Entriamo nel Namib Naukluft N.P. per accedere al campeggio, cosa che ci consentirà di non dover più uscire dal parco entro il tramonto e potervi pertanto accedere prima domattina per vedere l’alba dalle dune. Dopo aver individuato la piazzola all’ombra di un grosso albero, riprendiamo il fuoristrada per dirigerci alla Elim Dune, situata poco distante dal campeggio. Non c’è nessuno, salvo alcuni orici che oziano cercando riparo nelle rare zone d’ombra: questo animale è riuscito a sviluppare un particolare sistema di raffreddamento del sangue nelle narici e riesce pertanto a vivere dove altri non potrebbero. Dune rosse e ocra si ergono sopra la pianura circostante e saliamo per un dislivello di 150 mt fino a raggiungerne la cresta sommitale dalla quale si aprono orizzonti a 360°. La vegetazione è composta da alti steli d’erba pungente che affondano le radici nella sabbia e non si capisce come facciano a sopravvivere in tanta aridità. Il deserto è inoltre popolato da piccoli insetti e lucertole che s’immergono nella sabbia non appena percepiscono in minimo rumore, lasciando leggere tracce lineari. Scendiamo rapidamente, svuotiamo le scarpe e ripartiamo in direzione di Sossusvlei, fermandoci al km 45 in corrispondenza della Duna 45 appunto. Qui c’è qualche persona in più ma il termine affollamento sarebbe del tutto inappropriato. Saliamo per poco meno di 150 mt mentre osserviamo il sole che scende lontano verso ovest, alcuni strati nubiformi all’orizzonte impediscono tuttavia un tramonto degno del luogo dove ci troviamo. La lunga esse disegnata dalla cresta con un lato in ombra e l’altro al sole offre di per sé un spettacolo unico. Siamo nel pieno del deserto di dune (una peculiarità nel contesto generale del Namib), in una valle, una striscia larga da qualche centinaio di metri ad un paio di km al fondo della quale corre la strada. Una fenditura che arriva fino a Sossusvlei, lunga 72 km.

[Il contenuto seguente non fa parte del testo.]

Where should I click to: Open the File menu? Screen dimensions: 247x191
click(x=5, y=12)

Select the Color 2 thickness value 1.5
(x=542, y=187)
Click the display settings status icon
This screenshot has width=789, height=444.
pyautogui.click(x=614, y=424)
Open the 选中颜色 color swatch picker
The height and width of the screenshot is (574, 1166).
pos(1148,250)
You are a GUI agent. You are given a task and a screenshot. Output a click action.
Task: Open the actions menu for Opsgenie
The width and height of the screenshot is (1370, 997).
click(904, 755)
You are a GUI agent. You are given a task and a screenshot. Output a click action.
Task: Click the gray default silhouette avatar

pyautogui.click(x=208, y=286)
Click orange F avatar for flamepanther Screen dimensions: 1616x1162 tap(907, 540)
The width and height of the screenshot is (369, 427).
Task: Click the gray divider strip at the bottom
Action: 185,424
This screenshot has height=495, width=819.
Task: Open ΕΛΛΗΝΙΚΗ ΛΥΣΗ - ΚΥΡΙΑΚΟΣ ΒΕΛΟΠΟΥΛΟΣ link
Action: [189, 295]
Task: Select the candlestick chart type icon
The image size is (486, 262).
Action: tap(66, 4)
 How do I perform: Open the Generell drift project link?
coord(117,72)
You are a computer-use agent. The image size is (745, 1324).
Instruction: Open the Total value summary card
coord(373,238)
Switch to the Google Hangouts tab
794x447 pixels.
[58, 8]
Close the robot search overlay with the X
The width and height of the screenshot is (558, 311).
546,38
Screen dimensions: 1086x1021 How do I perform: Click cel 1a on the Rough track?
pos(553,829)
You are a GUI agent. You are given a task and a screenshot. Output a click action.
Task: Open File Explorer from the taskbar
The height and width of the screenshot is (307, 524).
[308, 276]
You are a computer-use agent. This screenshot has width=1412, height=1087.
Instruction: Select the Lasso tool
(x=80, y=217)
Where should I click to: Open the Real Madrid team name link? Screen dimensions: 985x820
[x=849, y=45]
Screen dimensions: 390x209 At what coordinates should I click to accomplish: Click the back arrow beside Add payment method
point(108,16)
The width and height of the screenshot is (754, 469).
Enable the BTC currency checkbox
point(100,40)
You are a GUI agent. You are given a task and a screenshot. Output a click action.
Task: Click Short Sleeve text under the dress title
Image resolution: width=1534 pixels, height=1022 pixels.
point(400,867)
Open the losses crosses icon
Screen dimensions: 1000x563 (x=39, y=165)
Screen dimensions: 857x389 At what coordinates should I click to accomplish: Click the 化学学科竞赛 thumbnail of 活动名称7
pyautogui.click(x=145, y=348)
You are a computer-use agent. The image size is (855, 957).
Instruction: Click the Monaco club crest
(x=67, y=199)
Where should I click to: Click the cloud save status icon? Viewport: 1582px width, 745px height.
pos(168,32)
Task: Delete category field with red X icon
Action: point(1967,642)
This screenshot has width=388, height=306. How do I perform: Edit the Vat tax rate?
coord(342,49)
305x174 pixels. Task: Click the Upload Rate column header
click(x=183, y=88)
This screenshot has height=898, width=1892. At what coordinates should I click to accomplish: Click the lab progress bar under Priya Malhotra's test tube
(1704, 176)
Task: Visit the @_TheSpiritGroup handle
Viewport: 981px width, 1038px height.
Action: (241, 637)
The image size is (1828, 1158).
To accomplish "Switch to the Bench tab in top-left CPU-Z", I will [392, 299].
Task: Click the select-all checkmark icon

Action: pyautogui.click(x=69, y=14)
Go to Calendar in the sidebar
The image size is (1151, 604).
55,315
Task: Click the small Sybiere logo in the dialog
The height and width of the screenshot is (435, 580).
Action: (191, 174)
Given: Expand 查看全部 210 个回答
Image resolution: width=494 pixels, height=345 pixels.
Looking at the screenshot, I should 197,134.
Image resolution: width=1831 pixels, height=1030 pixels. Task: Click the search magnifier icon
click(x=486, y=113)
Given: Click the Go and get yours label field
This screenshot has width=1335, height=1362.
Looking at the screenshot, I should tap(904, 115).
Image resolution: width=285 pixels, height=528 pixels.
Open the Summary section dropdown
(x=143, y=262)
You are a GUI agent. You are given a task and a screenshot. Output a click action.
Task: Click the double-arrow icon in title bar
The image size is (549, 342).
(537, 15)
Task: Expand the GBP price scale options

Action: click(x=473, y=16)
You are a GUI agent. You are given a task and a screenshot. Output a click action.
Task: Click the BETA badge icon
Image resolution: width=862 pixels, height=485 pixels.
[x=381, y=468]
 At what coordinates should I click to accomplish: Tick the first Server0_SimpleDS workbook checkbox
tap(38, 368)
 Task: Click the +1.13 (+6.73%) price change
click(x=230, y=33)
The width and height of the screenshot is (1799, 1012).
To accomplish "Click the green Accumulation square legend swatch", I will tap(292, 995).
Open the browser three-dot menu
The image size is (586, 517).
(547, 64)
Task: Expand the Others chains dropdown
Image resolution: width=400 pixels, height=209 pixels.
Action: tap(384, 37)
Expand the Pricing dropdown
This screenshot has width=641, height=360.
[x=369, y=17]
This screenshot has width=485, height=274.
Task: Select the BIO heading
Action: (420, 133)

Pur senza gli sci ai piedi tento uno slalom lungo il pendio per continuare una tradizione iniziata nel deserto dei Gobi in Mongolia e proseguita a Dunhuang in Cina. Ora che il sole è tramontato ed abbiamo raggiunto il parcheggio non resta che rientrare percorrendo i 45 km a ritroso su ottimo asfalto. Preparare tende e la cena per la prima volta e per di più al buio richiede una certa attenzione ma riusciamo bene, alle 20.15 si mangia ed a seguire ci apprestiamo a trascorrere la nostra prima notte di sonno sul tetto dell’Hilux.